## Required work
Rewrite the rows from the line with "Task: Click the Attachments paperclip icon" through the end of the rows, switching "paperclip" to "clip" and keeping everything else unchanged. Leave the pictures out of your answer.

## Records for this task
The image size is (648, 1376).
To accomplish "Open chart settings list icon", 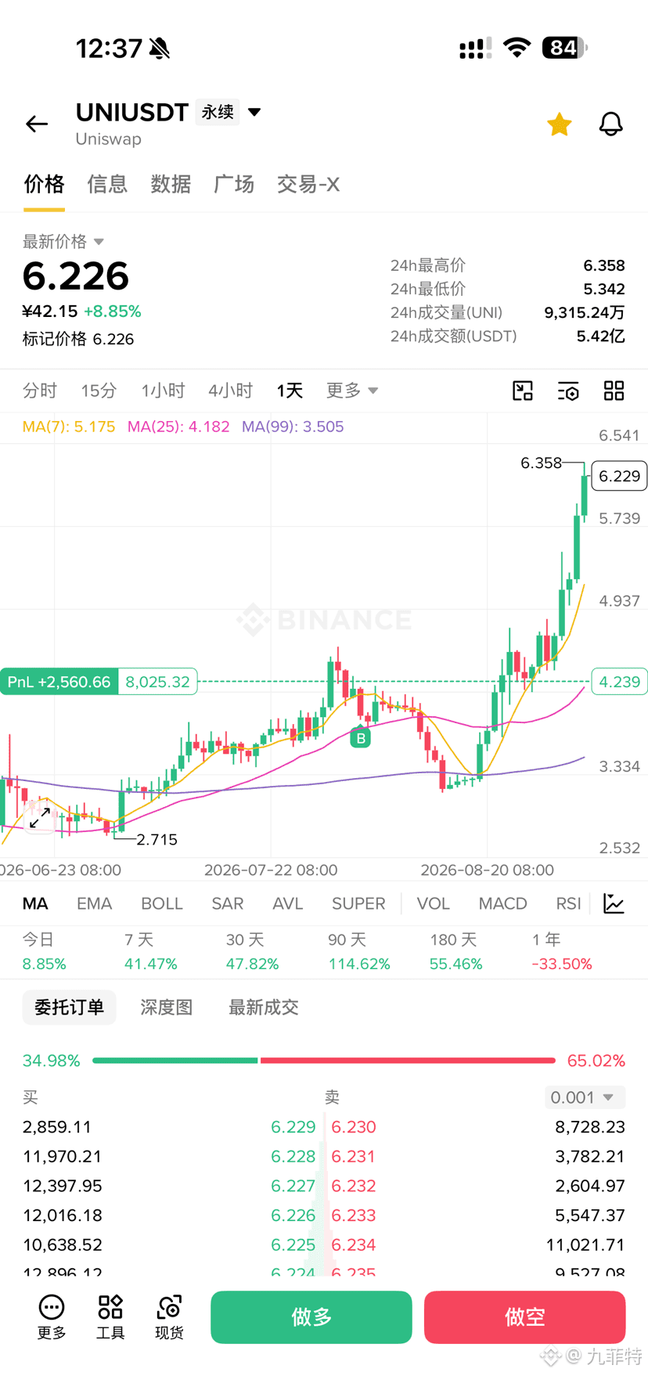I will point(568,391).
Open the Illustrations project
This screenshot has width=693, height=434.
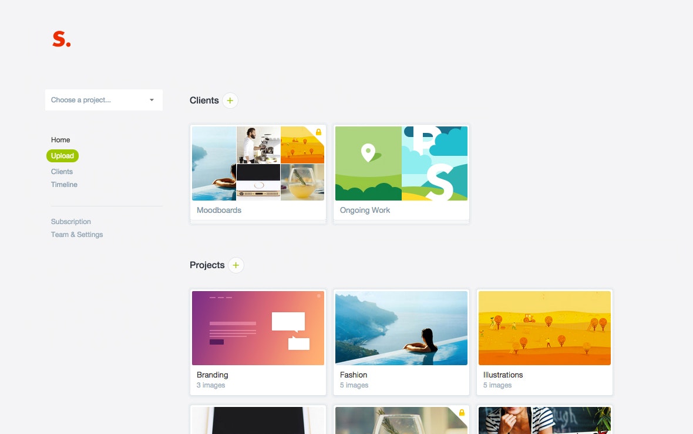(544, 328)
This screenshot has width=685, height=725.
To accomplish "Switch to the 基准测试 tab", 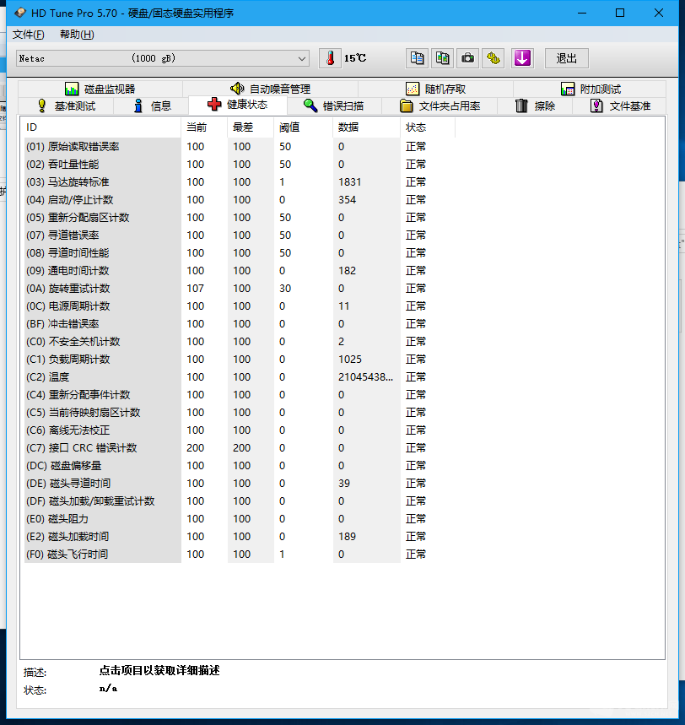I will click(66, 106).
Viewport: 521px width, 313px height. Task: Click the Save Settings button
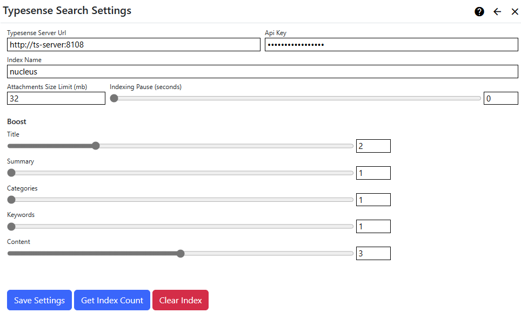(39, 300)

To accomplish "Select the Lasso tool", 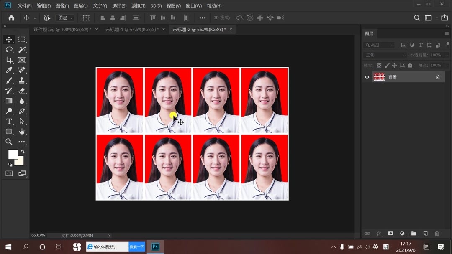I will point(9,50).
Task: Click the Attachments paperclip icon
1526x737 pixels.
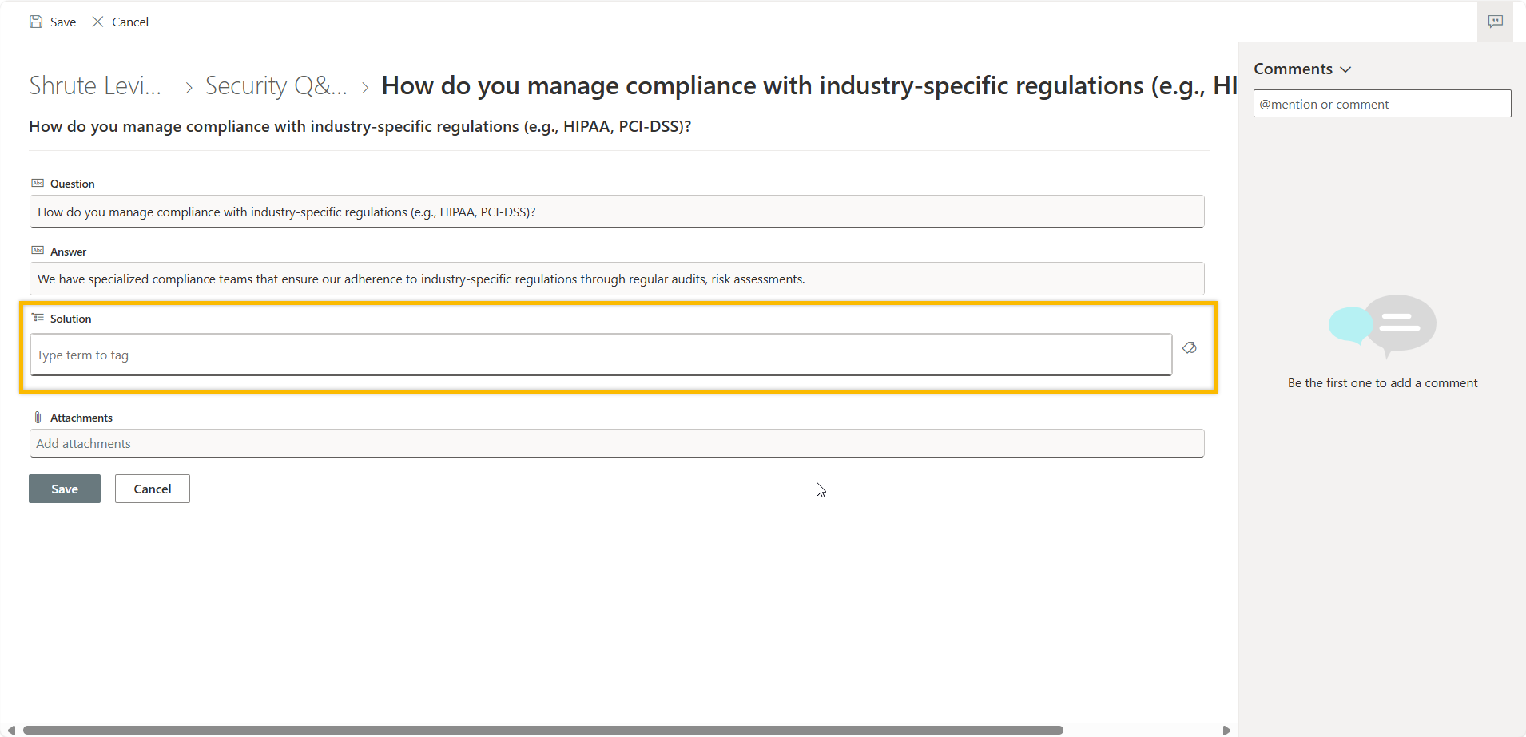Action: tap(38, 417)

## Written response
Task: Click the Attachments clip icon
1526x737 pixels.
Action: tap(38, 417)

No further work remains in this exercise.